Drenjanac Domagoj, Tomic Slobodanka, Agüera Juan, Perez-Ruiz Manuel
The Telecommunications Research Center Vienna (FTW), Vienna 1220, Austria.
Universidad de Córdoba, Área de Mecanización y Tecnología Rural, Dpto. de Ingeniería Rural. Córdoba 14005, Spain.
Sensors (Basel). 2014 Oct 22;14(10):19767-84. doi: 10.3390/s141019767.

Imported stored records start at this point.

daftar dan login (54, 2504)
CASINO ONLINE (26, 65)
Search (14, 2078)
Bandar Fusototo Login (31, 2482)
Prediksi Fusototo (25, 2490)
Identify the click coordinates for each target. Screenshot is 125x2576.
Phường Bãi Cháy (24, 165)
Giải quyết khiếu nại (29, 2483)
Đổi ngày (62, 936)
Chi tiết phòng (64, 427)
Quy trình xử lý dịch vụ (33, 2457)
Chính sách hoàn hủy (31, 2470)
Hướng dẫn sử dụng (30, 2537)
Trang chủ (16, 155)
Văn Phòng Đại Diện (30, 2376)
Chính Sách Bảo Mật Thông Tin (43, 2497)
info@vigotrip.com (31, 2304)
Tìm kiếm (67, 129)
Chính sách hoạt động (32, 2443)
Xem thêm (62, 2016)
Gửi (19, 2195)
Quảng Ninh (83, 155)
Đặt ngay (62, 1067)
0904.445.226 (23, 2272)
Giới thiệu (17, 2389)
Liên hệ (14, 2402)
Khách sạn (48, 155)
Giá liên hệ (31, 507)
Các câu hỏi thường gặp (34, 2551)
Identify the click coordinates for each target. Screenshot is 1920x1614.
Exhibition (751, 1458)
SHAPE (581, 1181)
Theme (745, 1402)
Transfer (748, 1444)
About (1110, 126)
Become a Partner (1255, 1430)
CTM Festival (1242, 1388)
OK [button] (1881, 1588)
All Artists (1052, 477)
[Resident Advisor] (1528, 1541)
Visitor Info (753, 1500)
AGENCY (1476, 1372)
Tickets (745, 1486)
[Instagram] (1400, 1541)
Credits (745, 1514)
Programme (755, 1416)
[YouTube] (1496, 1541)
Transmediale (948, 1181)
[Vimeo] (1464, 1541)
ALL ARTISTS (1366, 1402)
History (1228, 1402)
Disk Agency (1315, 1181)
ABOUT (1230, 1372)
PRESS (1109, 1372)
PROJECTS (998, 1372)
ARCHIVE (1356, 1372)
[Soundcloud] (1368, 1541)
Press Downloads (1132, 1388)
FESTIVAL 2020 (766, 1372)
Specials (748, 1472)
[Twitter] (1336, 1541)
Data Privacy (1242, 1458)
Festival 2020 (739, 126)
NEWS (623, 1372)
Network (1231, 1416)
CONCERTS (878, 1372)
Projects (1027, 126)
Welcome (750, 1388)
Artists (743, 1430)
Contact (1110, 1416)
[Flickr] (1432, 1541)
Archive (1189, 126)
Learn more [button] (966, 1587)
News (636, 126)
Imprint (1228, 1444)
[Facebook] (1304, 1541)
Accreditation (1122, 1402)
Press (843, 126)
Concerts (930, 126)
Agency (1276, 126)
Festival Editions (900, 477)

In the new agricultural scenarios, the interaction between autonomous tractors and a human operator is important when they jointly perform a task. Obtaining and exchanging accurate localization information between autonomous tractors and the human operator, working as a team, is a critical to maintaining safety, synchronization, and efficiency during the execution of a mission. An advanced localization system for both entities involved in the joint work, i.e., the autonomous tractors and the human operator, provides a basis for meeting the task requirements. In this paper, different localization techniques for a human operator and an autonomous tractor in a field environment were tested. First, we compared the localization performances of two global navigation satellite systems' (GNSS) receivers carried by the human operator: (1) an internal GNSS receiver built into a handheld device; and (2) an external DGNSS receiver with centimeter-level accuracy. To investigate autonomous tractor localization, a real-time kinematic (RTK)-based localization system installed on autonomous tractor developed for agricultural applications was evaluated. Finally, a hybrid localization approach, which combines distance estimates obtained using a wireless scheme with the position of an autonomous tractor obtained using an RTK-GNSS system, is proposed. The hybrid solution is intended for user localization in unstructured environments in which the GNSS signal is obstructed. The hybrid localization approach has two components: (1) a localization algorithm based on the received signal strength indication (RSSI) from the wireless environment; and (2) the acquisition of the tractor RTK coordinates when the human operator is near the tractor. In five RSSI tests, the best result achieved was an average localization error of 4 m. In tests of real-time position correction between rows, RMS error of 2.4 cm demonstrated that the passes were straight, as was desired for the autonomous tractor. From these preliminary results, future work will address the use of autonomous tractor localization in the hybrid localization approach.
在新的农业场景中,自主拖拉机与人类操作员共同执行任务时,二者之间的交互非常重要。作为一个团队,在自主拖拉机和人类操作员之间获取并交换准确的定位信息,对于在执行任务期间保持安全、同步和效率至关重要。为参与联合工作的两个实体(即自主拖拉机和人类操作员)开发的先进定位系统,为满足任务要求提供了基础。本文测试了田间环境中人类操作员和自主拖拉机的不同定位技术。首先,我们比较了人类操作员携带的两种全球导航卫星系统(GNSS)接收器的定位性能:(1)内置在手持设备中的内部GNSS接收器;(2)精度为厘米级的外部差分全球导航卫星系统(DGNSS)接收器。为了研究自主拖拉机的定位,对安装在为农业应用开发的自主拖拉机上的基于实时动态(RTK)的定位系统进行了评估。最后,提出了一种混合定位方法,该方法将使用无线方案获得的距离估计与使用RTK-GNSS系统获得的自主拖拉机位置相结合。该混合解决方案旨在用于GNSS信号受阻的非结构化环境中的用户定位。混合定位方法有两个组成部分:(1)基于无线环境中接收信号强度指示(RSSI)的定位算法;(2)当人类操作员靠近拖拉机时获取拖拉机的RTK坐标。在五次RSSI测试中,取得的最佳结果是平均定位误差为4米。在行间实时位置校正测试中,2.4厘米的均方根误差表明行驶轨迹是直的,这正是自主拖拉机所期望的。从这些初步结果来看,未来的工作将涉及在混合定位方法中使用自主拖拉机定位。